With pictures excluded, copy word for word the lines in the data below from the line containing "Task: Open the" through the line containing "The height and".

**Records for the task:**
- Opening Delimiter -
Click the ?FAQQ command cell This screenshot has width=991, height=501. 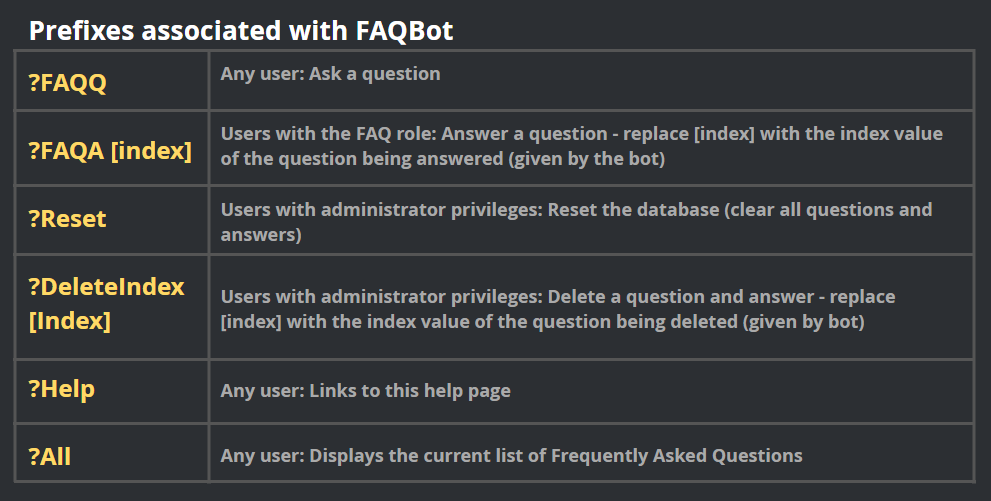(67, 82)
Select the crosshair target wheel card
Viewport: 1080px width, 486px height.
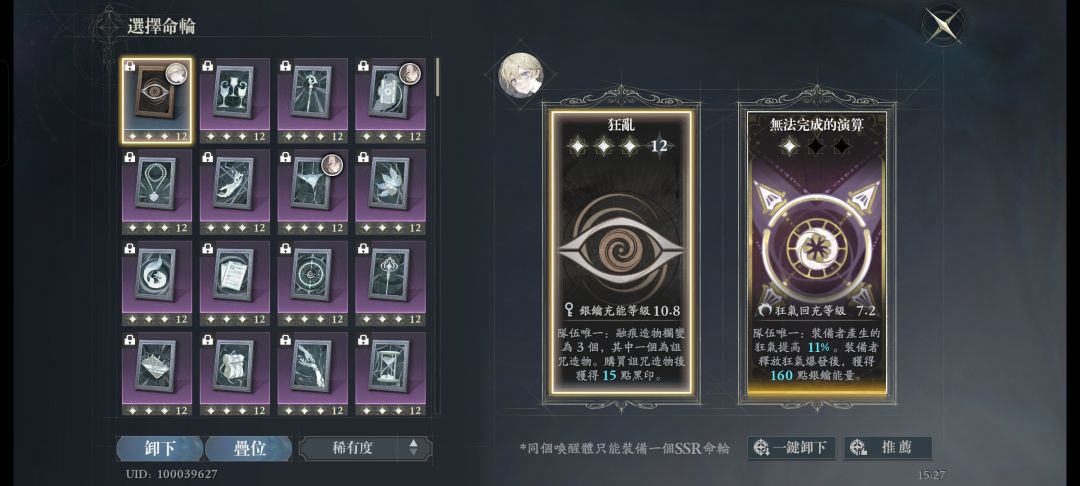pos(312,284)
- Closing Delimiter -
- Opening Delimiter -
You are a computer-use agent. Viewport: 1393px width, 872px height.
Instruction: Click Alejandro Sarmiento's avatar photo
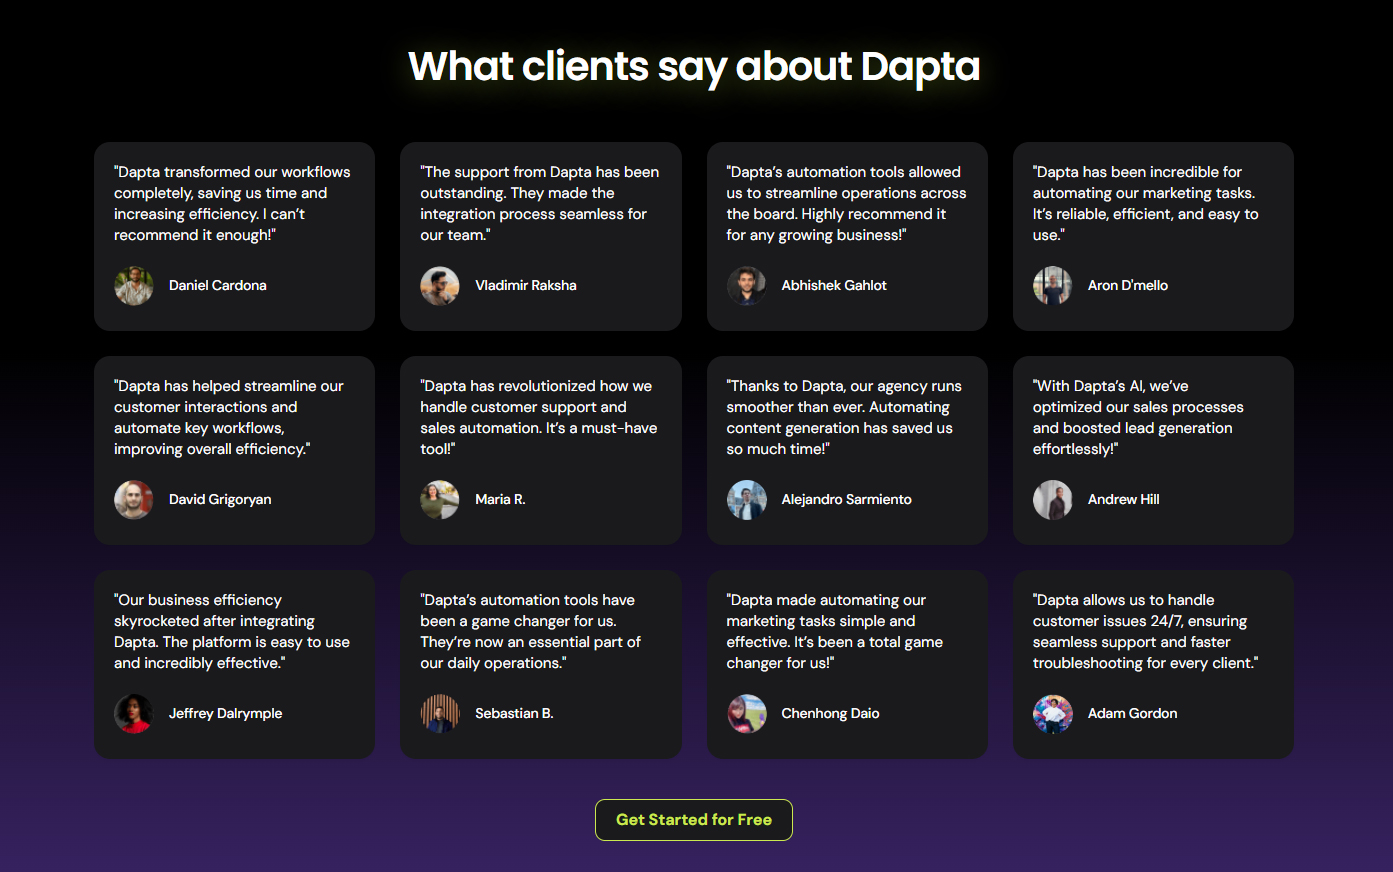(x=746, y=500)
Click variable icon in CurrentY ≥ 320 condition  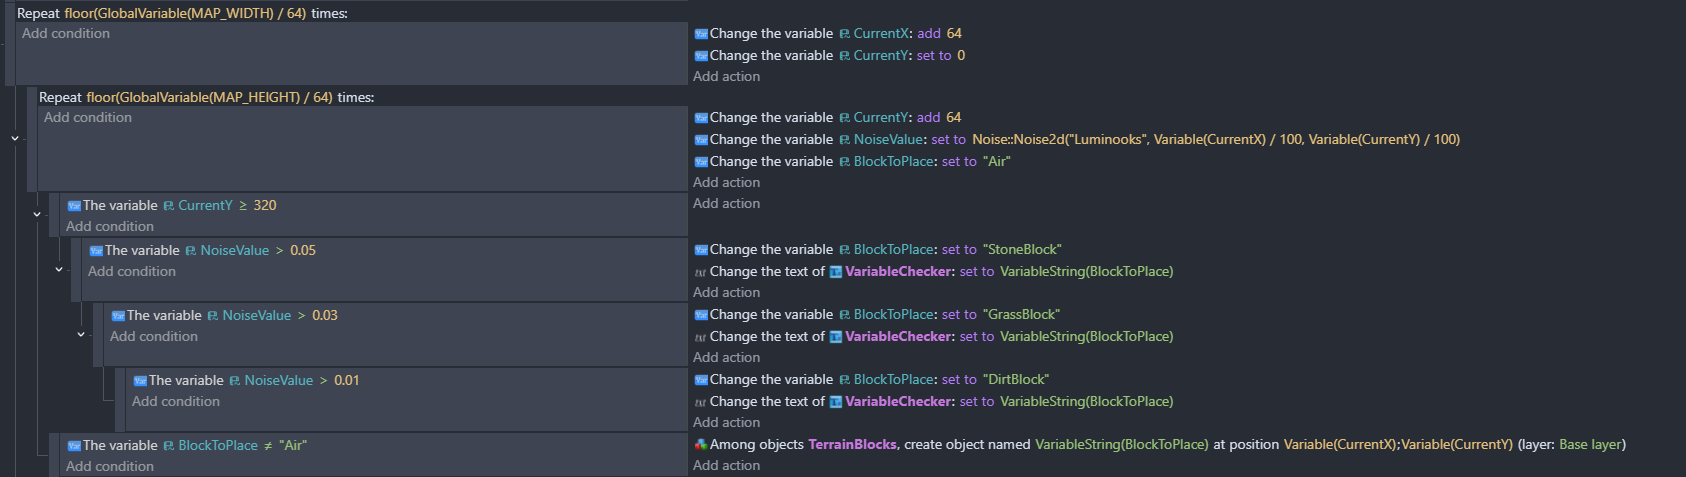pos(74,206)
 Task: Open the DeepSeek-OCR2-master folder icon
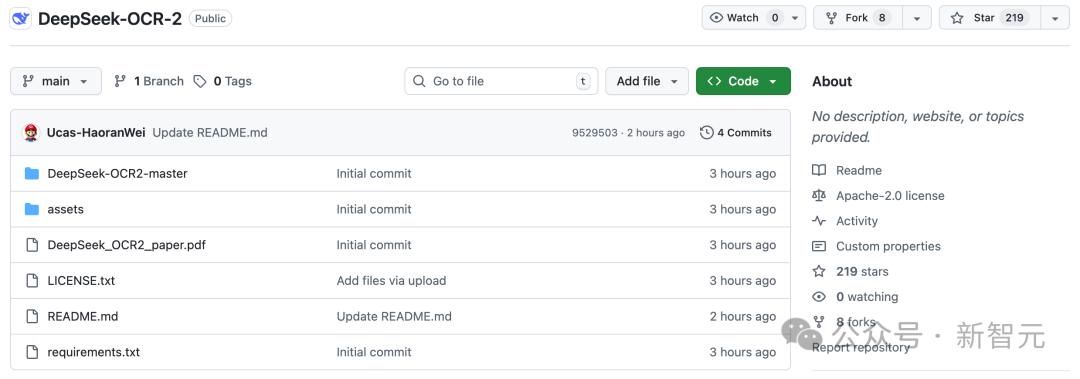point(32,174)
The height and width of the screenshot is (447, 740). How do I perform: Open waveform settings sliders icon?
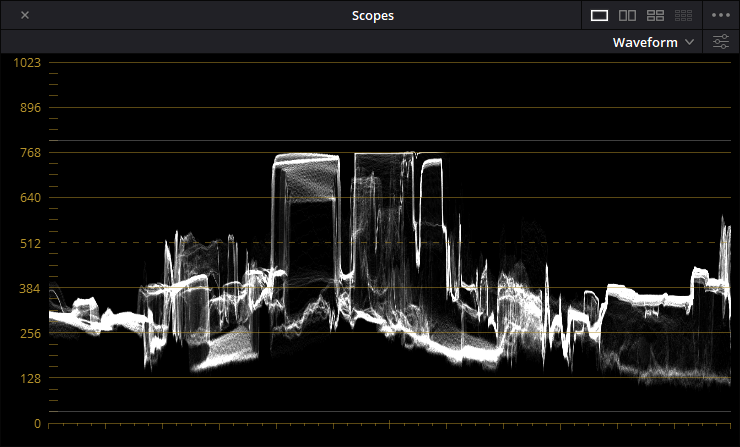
- Closing Delimiter -
**Output below:**
 Task: Open the DeepSeek-OCR2-master folder icon
point(32,174)
The height and width of the screenshot is (447, 740). How do I perform: Open waveform settings sliders icon?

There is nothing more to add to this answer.